#### Data to use ####

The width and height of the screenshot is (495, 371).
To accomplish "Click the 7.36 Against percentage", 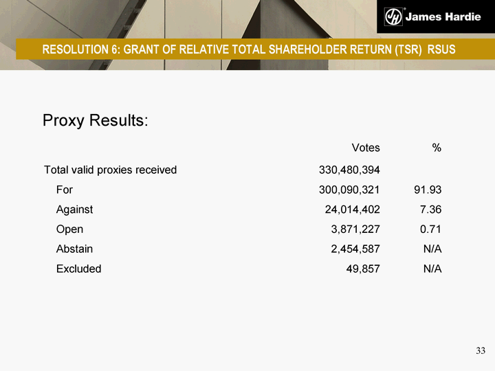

####
#### Data to use ####

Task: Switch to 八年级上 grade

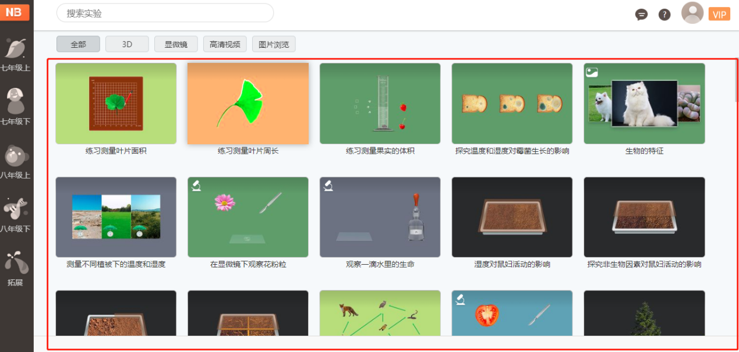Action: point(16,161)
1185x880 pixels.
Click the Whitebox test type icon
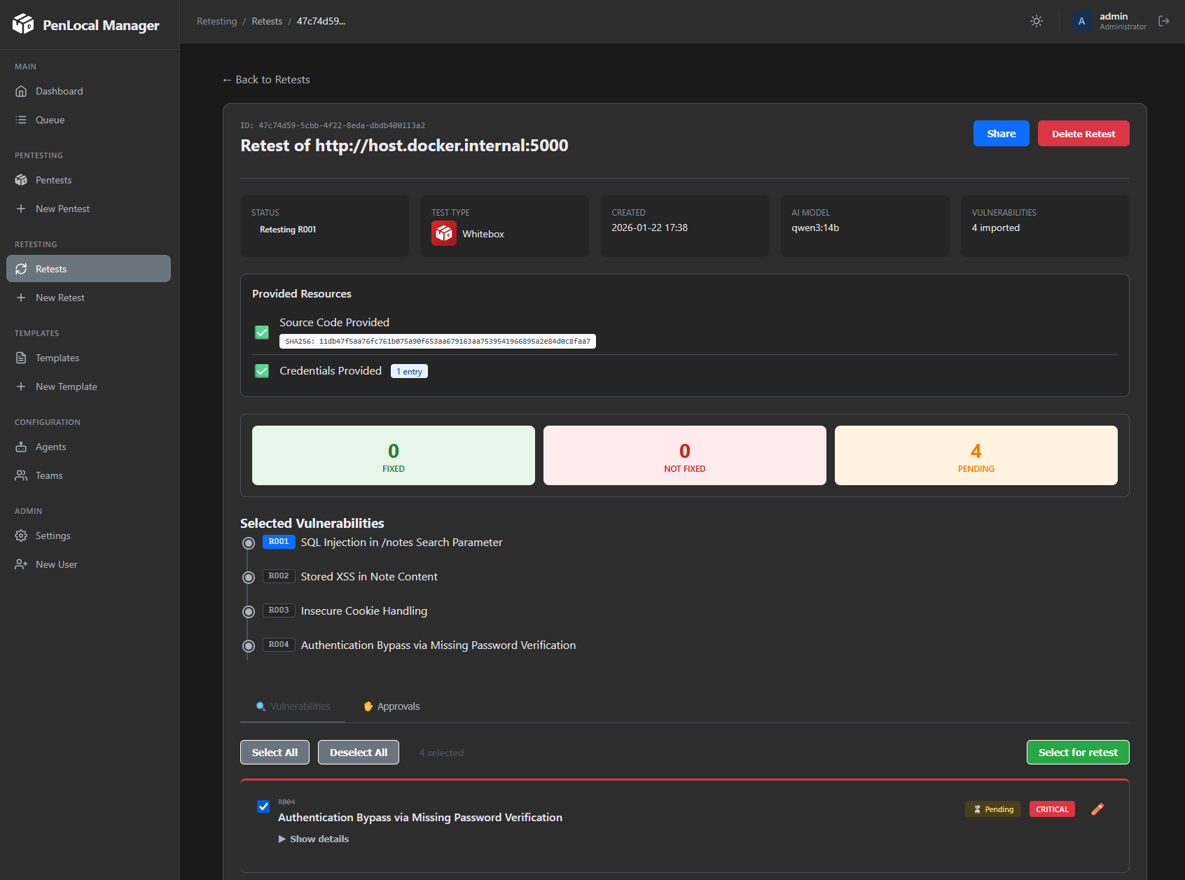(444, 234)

####

What is expected ->
What you write out is the stretch of entries from the line containing "The width and" to the line containing "the 7.36 Against", word for word, with both end lines and no pictures.

The answer ->
The width and height of the screenshot is (495, 371).
To accomplish "Click the 7.36 Against percentage", 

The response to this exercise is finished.